(Word and element location records)
- - - - -

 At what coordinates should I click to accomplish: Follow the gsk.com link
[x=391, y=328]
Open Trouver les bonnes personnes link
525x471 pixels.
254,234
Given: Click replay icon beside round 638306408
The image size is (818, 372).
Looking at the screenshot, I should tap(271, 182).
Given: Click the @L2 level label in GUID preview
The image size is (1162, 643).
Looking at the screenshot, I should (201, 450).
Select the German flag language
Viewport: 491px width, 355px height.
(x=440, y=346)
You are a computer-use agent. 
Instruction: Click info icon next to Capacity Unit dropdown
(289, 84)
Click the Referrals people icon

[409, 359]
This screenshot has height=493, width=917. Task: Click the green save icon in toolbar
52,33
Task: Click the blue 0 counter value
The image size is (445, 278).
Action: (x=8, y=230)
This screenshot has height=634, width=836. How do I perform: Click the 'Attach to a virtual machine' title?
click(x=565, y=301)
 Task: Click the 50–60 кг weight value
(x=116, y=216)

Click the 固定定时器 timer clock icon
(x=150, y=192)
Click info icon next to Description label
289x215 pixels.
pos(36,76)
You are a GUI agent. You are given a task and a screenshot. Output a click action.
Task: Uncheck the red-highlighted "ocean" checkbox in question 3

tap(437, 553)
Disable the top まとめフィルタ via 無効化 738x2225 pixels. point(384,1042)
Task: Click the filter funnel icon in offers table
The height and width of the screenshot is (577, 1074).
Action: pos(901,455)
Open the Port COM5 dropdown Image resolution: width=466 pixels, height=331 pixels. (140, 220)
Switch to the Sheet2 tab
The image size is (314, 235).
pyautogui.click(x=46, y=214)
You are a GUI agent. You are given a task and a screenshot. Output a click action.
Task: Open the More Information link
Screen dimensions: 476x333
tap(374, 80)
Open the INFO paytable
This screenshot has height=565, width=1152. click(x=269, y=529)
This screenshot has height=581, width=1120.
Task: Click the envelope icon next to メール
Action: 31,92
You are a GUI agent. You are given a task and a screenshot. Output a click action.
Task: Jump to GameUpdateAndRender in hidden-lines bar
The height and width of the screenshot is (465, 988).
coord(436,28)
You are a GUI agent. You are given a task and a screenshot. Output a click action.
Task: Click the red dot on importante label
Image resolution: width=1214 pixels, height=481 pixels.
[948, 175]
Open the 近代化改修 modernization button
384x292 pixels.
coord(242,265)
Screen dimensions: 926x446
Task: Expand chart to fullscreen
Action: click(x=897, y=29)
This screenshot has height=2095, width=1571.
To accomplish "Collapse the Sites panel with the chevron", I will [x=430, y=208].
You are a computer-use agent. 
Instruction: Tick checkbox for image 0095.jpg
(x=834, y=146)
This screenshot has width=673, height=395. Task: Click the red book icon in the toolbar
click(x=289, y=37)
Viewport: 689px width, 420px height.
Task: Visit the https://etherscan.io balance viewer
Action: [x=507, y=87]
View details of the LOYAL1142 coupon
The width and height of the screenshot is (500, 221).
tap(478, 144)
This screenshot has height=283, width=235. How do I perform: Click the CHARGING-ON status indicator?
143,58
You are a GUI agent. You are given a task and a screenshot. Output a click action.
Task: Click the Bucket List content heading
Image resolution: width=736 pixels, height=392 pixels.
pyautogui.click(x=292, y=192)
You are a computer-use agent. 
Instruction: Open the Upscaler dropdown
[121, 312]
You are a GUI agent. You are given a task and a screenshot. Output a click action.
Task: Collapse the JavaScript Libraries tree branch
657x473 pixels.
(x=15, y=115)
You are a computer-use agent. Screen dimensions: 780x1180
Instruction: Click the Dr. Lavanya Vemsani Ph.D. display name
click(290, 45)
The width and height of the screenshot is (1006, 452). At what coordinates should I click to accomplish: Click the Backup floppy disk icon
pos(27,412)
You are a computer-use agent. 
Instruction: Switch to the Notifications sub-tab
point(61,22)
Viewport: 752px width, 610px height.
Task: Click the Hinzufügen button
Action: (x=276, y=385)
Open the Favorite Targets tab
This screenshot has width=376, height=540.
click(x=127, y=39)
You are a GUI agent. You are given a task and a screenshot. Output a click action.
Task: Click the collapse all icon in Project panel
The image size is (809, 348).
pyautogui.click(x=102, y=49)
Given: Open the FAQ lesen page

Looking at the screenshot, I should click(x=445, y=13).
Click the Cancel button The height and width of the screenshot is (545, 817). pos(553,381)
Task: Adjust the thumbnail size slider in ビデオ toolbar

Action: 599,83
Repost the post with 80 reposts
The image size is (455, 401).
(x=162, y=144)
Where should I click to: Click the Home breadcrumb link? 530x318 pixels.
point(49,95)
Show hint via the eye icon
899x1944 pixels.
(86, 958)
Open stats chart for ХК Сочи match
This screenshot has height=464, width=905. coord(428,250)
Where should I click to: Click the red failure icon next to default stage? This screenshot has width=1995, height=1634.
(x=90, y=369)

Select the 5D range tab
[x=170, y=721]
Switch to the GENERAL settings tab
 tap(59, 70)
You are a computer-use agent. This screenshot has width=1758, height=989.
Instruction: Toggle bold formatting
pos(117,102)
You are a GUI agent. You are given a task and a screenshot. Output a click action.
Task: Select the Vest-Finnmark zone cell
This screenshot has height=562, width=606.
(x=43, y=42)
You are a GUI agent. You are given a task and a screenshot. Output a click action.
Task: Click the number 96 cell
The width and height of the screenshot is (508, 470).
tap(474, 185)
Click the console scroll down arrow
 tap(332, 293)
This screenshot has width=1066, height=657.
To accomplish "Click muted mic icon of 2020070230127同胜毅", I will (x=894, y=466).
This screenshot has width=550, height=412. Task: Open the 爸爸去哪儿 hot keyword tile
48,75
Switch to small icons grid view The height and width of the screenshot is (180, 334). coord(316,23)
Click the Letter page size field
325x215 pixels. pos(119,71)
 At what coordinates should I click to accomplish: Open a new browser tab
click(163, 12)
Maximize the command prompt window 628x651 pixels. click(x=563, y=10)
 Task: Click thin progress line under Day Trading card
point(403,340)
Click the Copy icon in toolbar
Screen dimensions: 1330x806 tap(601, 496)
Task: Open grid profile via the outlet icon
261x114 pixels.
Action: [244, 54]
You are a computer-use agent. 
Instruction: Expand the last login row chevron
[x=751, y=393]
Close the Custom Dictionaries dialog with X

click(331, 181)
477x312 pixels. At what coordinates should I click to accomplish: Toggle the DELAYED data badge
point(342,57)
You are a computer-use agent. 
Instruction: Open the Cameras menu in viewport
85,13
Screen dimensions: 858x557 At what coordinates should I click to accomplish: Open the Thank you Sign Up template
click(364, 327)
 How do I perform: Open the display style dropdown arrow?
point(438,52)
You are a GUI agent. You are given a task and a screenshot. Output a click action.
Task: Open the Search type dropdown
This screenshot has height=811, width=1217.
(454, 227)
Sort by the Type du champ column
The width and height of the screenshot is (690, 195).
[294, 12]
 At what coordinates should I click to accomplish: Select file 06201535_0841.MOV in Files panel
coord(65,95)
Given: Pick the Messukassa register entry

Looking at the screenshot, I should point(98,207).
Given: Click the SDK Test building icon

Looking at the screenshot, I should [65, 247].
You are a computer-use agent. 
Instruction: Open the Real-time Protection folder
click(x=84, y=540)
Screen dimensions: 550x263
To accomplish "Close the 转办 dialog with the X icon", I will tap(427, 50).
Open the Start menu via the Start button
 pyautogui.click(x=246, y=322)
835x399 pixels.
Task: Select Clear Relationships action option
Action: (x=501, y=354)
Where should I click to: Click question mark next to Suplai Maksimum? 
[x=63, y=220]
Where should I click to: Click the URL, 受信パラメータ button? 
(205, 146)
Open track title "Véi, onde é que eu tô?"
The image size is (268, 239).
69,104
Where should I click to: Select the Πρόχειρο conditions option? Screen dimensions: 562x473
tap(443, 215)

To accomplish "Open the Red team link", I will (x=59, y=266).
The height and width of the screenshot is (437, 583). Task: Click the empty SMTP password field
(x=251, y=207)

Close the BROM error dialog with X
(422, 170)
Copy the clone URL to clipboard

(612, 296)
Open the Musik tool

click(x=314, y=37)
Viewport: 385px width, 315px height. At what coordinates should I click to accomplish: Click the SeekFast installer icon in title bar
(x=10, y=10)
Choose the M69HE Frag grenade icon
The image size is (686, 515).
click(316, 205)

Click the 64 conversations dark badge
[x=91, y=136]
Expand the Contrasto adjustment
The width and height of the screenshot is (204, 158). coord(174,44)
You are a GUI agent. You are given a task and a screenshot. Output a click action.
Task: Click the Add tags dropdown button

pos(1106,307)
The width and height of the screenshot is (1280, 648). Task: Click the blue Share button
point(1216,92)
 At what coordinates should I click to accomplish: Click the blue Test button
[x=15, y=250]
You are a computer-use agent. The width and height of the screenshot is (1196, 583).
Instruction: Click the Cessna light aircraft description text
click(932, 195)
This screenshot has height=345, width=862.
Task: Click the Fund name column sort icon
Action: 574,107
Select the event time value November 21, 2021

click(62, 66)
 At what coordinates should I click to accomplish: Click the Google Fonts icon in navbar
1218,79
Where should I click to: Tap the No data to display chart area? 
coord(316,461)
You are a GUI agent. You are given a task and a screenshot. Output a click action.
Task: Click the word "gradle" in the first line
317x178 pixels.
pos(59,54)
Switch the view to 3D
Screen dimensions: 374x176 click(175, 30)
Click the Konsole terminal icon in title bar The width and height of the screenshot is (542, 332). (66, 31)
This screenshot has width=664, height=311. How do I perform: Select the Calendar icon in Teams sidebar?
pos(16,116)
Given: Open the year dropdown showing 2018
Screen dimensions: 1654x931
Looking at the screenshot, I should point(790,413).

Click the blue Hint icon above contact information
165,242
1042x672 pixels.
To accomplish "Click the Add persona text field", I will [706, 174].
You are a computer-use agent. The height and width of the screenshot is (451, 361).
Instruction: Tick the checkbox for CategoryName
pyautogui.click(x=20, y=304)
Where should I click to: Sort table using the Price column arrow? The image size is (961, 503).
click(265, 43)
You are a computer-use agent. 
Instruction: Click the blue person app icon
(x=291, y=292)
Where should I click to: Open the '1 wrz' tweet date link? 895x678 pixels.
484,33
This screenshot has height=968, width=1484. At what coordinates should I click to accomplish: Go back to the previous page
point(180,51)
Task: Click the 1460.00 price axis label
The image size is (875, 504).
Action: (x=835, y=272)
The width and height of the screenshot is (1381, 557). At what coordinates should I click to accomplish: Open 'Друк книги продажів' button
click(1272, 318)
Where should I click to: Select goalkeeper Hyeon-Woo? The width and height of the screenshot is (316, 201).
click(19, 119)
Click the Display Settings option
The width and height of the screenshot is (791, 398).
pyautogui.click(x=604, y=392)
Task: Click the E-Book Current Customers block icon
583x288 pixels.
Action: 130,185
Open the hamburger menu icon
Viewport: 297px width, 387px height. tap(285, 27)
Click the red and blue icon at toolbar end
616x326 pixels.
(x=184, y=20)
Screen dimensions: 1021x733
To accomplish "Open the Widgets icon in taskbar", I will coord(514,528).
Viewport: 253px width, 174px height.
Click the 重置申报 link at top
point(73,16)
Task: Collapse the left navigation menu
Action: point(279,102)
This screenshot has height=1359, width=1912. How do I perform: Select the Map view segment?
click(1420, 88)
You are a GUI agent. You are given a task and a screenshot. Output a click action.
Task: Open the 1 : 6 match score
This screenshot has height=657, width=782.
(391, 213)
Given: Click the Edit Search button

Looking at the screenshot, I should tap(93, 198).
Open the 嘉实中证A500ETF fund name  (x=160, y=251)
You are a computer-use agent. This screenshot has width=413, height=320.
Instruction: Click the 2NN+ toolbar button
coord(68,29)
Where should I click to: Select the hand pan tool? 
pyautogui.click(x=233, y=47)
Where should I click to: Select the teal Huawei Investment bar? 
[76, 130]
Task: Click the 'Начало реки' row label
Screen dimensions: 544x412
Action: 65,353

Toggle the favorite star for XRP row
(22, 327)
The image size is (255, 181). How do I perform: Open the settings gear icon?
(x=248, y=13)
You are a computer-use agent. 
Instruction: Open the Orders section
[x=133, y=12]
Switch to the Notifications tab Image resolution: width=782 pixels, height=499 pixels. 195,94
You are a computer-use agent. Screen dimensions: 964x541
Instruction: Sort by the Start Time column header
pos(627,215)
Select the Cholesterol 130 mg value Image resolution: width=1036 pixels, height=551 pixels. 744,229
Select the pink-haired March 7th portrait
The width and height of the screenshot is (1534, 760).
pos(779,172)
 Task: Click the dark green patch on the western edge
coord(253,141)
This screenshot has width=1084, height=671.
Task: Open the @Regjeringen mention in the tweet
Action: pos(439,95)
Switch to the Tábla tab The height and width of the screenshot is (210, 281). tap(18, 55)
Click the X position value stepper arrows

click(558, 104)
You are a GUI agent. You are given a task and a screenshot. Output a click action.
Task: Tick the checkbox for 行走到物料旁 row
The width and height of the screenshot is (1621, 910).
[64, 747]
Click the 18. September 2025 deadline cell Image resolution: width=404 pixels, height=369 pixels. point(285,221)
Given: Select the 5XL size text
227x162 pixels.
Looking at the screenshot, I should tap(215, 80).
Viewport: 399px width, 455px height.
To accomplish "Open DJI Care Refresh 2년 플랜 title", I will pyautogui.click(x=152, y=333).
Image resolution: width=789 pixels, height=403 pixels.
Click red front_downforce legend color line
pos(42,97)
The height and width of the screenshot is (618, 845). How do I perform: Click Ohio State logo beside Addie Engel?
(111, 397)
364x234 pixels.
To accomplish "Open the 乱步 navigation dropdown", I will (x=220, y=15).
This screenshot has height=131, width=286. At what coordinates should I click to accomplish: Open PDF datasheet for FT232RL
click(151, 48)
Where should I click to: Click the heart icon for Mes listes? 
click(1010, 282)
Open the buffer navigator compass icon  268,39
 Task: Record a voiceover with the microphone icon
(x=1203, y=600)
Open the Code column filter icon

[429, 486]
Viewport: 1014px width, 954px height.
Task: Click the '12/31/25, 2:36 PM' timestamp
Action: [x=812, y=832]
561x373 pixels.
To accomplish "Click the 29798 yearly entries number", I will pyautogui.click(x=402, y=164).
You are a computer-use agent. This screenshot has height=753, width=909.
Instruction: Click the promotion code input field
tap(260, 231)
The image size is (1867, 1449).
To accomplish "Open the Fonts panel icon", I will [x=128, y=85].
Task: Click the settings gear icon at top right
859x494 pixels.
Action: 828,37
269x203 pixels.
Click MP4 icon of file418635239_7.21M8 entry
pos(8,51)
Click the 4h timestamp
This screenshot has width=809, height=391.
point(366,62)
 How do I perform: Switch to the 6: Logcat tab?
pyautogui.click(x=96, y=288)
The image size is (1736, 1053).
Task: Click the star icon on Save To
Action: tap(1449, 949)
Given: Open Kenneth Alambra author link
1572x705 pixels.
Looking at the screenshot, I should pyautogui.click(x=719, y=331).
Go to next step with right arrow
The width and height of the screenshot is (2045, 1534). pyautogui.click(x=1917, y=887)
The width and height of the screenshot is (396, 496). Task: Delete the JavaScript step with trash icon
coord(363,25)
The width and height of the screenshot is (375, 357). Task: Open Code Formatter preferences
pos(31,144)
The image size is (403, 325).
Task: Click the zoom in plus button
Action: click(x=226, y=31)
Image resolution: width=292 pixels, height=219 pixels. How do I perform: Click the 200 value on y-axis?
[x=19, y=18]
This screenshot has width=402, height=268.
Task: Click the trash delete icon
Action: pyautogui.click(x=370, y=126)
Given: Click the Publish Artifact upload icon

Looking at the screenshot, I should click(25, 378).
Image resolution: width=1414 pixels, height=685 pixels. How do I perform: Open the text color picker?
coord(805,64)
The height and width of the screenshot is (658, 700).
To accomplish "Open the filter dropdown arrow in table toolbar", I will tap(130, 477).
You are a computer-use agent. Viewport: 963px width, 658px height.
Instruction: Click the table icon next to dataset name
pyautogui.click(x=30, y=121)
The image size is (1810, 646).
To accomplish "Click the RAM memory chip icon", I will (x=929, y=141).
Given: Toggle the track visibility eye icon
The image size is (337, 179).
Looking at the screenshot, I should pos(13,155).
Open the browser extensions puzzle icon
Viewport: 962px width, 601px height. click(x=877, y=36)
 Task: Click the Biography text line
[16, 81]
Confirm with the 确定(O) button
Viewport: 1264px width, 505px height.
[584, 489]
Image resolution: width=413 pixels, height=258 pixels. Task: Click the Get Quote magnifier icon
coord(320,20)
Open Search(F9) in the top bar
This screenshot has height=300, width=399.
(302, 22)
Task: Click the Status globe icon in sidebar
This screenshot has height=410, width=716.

- - - - -

### Your instructions:
Reproduce word for word the part of the material above that opens with the line containing "Where should I click to: Click the Home" and closes with the line containing "(x=43, y=42)", both of those lines included.

### Solution:
Where should I click to: Click the Home breadcrumb link? 530x318 pixels.
point(49,95)
Show hint via the eye icon
899x1944 pixels.
(86, 958)
Open stats chart for ХК Сочи match
This screenshot has height=464, width=905. coord(428,250)
Where should I click to: Click the red failure icon next to default stage? This screenshot has width=1995, height=1634.
(x=90, y=369)

Select the 5D range tab
[x=170, y=721]
Switch to the GENERAL settings tab
 tap(59, 70)
You are a computer-use agent. This screenshot has width=1758, height=989.
Instruction: Toggle bold formatting
pos(117,102)
You are a GUI agent. You are given a task and a screenshot. Output a click action.
Task: Select the Vest-Finnmark zone cell
This screenshot has height=562, width=606.
(x=43, y=42)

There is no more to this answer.